>> START Data listing
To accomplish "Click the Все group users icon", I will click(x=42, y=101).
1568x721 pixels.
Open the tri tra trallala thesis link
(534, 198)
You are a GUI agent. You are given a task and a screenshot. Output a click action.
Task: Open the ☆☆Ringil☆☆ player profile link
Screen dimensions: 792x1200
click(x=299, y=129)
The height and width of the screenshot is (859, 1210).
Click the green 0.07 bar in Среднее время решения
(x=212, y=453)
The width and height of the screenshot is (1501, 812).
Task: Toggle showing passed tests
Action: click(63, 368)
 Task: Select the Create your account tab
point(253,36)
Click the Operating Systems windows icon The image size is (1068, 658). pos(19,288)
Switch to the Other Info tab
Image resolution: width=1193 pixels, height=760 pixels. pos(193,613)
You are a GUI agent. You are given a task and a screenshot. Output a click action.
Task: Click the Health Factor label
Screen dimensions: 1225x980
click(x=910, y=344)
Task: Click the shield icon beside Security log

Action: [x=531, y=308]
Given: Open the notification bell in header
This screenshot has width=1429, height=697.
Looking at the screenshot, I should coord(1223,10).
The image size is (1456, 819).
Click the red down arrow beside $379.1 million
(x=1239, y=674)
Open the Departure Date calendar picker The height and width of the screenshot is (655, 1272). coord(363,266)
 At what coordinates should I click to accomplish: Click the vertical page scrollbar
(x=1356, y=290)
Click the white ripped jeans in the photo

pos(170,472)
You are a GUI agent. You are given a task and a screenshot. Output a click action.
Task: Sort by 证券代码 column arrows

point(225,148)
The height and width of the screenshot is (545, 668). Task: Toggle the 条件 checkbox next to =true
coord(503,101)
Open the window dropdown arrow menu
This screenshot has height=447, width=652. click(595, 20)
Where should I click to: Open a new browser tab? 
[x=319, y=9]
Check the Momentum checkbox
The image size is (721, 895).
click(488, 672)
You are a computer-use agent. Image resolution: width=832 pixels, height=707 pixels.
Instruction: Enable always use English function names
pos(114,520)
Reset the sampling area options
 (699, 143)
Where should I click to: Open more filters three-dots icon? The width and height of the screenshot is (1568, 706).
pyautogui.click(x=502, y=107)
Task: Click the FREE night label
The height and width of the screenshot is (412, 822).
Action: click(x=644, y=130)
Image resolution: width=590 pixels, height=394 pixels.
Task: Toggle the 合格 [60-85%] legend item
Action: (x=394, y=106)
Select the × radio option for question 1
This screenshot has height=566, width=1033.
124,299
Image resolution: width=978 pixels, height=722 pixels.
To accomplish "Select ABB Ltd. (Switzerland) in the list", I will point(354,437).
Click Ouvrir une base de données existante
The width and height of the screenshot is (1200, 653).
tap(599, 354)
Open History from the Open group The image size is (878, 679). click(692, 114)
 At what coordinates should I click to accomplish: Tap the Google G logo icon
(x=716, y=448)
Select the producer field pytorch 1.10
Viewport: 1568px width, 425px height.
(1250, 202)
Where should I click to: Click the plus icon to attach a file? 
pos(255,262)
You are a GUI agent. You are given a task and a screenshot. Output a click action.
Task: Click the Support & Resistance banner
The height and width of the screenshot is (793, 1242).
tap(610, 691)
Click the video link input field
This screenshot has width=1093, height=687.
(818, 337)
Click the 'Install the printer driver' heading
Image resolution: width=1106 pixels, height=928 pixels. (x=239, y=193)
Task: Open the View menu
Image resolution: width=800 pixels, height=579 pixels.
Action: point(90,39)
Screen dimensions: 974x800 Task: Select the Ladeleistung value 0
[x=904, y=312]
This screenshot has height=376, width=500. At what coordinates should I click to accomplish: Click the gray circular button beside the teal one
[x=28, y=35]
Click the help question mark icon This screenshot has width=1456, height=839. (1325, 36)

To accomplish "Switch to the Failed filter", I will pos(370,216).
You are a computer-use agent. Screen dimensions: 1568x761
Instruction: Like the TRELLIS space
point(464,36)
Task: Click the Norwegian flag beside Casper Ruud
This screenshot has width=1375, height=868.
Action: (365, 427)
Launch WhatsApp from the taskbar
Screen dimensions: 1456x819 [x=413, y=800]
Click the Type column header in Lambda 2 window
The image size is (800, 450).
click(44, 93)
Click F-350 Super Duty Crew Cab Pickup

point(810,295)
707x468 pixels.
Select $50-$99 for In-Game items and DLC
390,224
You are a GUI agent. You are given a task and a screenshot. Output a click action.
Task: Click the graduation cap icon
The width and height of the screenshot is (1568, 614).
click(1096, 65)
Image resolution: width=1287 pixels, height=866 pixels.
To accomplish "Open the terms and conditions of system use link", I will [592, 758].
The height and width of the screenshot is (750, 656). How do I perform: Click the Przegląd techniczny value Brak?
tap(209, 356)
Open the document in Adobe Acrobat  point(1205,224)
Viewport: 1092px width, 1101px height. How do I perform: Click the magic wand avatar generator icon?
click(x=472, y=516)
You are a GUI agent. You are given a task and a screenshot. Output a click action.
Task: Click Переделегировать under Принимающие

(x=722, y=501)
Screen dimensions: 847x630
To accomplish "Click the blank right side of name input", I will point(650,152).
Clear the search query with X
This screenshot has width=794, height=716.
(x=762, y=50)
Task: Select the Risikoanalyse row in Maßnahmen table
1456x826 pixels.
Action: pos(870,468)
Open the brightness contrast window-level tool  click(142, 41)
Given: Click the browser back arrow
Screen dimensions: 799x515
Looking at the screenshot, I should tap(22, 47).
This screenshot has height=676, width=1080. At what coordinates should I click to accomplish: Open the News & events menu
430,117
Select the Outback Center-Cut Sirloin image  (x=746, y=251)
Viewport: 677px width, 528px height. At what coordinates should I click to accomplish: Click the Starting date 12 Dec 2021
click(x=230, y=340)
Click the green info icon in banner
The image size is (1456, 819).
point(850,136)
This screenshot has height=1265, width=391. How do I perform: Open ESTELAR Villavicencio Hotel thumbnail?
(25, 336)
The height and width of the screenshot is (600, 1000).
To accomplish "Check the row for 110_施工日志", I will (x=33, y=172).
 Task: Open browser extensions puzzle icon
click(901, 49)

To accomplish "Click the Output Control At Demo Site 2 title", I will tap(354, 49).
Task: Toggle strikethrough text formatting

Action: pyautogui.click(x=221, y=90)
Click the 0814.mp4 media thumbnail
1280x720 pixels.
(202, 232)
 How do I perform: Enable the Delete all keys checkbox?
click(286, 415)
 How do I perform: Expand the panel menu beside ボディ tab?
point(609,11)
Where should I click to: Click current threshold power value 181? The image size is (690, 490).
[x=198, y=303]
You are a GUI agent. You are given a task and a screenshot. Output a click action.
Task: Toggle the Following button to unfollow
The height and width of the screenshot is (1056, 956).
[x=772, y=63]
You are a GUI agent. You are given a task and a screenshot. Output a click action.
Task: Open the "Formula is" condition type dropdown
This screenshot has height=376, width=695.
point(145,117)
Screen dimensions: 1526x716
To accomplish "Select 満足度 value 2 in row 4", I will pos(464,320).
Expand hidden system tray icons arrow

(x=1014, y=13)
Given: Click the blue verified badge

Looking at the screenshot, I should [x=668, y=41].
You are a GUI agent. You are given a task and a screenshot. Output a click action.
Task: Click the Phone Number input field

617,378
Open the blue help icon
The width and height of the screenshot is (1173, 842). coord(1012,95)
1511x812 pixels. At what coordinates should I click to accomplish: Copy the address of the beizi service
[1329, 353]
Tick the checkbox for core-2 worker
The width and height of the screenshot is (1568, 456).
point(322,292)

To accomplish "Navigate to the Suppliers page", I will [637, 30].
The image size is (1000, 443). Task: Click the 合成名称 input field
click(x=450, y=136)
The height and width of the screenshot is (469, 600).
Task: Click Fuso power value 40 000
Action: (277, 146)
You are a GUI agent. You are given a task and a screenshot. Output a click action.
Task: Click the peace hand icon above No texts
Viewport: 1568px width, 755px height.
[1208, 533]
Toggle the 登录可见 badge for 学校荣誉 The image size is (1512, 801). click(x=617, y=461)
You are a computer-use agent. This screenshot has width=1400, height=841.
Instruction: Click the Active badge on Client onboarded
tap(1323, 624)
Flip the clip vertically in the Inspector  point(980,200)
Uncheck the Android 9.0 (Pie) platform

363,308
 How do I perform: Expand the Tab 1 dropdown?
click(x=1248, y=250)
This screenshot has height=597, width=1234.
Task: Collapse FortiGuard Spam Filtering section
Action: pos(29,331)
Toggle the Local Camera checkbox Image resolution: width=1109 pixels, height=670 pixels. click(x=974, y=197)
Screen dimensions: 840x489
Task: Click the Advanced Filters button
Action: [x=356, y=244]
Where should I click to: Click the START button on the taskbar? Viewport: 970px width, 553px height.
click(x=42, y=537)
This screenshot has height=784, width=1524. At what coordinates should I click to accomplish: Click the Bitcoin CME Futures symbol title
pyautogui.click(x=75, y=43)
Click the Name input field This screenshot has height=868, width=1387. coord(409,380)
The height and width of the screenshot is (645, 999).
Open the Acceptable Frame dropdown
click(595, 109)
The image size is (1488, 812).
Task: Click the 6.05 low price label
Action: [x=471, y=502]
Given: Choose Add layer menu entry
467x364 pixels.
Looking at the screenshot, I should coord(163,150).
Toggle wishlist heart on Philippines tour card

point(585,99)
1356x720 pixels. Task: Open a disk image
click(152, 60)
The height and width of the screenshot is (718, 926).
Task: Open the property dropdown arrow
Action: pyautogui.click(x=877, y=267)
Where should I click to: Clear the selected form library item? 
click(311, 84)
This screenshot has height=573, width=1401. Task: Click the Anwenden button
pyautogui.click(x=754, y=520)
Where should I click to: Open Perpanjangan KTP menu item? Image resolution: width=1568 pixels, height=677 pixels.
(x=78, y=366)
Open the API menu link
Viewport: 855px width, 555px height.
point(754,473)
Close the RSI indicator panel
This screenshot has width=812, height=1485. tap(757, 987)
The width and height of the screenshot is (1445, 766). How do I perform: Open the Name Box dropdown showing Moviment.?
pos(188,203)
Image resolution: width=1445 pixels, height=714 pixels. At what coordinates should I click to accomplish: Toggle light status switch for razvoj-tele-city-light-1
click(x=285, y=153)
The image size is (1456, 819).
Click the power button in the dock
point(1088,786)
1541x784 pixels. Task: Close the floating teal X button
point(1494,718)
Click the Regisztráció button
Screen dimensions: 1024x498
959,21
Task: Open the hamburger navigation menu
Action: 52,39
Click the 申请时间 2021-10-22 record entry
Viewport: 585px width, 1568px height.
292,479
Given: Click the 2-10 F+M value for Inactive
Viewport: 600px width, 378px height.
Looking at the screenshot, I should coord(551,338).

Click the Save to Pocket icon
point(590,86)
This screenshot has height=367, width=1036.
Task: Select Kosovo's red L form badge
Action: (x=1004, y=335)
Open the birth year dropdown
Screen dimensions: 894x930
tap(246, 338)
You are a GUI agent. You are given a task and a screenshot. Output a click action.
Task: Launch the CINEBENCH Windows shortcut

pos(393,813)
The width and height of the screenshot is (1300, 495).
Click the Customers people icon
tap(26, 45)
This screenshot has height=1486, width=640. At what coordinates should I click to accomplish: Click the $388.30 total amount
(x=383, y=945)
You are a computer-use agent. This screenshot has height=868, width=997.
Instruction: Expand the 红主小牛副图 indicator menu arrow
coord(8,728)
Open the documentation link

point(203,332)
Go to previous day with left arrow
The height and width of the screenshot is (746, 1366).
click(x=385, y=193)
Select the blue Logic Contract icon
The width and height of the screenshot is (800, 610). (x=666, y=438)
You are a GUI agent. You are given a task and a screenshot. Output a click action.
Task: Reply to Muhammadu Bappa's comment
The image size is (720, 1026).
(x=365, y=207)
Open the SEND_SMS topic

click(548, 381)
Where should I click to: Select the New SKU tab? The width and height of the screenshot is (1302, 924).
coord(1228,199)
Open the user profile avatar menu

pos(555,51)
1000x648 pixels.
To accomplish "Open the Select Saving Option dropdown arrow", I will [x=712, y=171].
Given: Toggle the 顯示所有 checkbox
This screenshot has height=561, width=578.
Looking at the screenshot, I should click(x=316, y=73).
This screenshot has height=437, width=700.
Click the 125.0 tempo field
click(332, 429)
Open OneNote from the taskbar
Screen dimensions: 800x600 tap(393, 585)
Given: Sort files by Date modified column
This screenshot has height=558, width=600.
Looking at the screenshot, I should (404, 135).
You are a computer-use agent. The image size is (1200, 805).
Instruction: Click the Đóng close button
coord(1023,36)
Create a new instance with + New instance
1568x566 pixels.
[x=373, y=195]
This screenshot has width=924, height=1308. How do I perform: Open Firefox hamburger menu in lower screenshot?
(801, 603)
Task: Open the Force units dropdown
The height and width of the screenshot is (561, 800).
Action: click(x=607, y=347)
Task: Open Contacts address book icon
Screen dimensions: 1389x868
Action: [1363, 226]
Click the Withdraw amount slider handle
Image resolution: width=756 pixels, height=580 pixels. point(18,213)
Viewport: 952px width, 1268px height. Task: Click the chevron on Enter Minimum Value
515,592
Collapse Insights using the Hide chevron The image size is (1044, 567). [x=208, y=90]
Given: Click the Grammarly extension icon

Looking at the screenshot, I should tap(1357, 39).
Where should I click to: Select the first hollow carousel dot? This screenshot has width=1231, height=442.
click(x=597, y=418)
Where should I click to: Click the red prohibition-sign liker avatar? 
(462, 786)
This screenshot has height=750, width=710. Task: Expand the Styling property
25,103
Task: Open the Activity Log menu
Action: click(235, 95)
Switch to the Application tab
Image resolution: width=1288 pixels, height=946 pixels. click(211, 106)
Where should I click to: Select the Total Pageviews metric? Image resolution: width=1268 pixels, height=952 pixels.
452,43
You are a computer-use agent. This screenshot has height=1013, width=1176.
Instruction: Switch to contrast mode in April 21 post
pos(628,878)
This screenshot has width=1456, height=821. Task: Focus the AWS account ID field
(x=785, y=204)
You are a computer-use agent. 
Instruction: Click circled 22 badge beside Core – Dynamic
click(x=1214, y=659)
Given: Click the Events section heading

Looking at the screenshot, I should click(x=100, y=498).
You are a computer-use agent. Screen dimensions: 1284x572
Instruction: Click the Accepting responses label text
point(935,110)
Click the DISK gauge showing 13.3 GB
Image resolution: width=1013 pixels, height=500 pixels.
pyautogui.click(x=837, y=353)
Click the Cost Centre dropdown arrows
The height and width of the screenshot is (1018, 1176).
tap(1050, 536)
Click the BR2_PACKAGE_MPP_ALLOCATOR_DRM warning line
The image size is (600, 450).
>> END Data listing
• [Task goal] Retype the records from the line with "Go to previous day with left arrow" to the line with "The width and height of the screenshot is (800, 610).", inclusive.

• [Result of this exercise]
Go to previous day with left arrow
The height and width of the screenshot is (746, 1366).
click(x=385, y=193)
Select the blue Logic Contract icon
The width and height of the screenshot is (800, 610). (x=666, y=438)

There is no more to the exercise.